WHAT IS REQUIRED:
Render the material below as a JSON list of strings, with one string for each line and every blank line omitted.

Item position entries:

-----

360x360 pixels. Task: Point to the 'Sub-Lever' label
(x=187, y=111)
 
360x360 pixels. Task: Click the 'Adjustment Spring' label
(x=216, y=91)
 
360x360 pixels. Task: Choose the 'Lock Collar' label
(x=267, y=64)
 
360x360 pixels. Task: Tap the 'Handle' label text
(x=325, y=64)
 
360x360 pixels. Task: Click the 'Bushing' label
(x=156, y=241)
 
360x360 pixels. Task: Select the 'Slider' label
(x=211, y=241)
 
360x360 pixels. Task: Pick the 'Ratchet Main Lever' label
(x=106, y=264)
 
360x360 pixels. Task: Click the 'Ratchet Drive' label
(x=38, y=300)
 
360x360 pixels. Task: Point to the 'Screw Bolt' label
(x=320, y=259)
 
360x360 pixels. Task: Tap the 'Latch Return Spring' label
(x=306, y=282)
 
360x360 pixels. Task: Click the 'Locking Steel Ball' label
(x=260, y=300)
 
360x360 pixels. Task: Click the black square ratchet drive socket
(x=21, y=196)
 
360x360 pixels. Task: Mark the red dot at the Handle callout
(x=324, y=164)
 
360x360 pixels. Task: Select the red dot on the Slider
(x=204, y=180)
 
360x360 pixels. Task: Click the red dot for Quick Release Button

-----

EXERCISE ANSWER:
[
  "360x360 pixels. Task: Point to the 'Sub-Lever' label",
  "(x=187, y=111)",
  "360x360 pixels. Task: Click the 'Adjustment Spring' label",
  "(x=216, y=91)",
  "360x360 pixels. Task: Choose the 'Lock Collar' label",
  "(x=267, y=64)",
  "360x360 pixels. Task: Tap the 'Handle' label text",
  "(x=325, y=64)",
  "360x360 pixels. Task: Click the 'Bushing' label",
  "(x=156, y=241)",
  "360x360 pixels. Task: Select the 'Slider' label",
  "(x=211, y=241)",
  "360x360 pixels. Task: Pick the 'Ratchet Main Lever' label",
  "(x=106, y=264)",
  "360x360 pixels. Task: Click the 'Ratchet Drive' label",
  "(x=38, y=300)",
  "360x360 pixels. Task: Point to the 'Screw Bolt' label",
  "(x=320, y=259)",
  "360x360 pixels. Task: Tap the 'Latch Return Spring' label",
  "(x=306, y=282)",
  "360x360 pixels. Task: Click the 'Locking Steel Ball' label",
  "(x=260, y=300)",
  "360x360 pixels. Task: Click the black square ratchet drive socket",
  "(x=21, y=196)",
  "360x360 pixels. Task: Mark the red dot at the Handle callout",
  "(x=324, y=164)",
  "360x360 pixels. Task: Select the red dot on the Slider",
  "(x=204, y=180)",
  "360x360 pixels. Task: Click the red dot for Quick Release Button"
]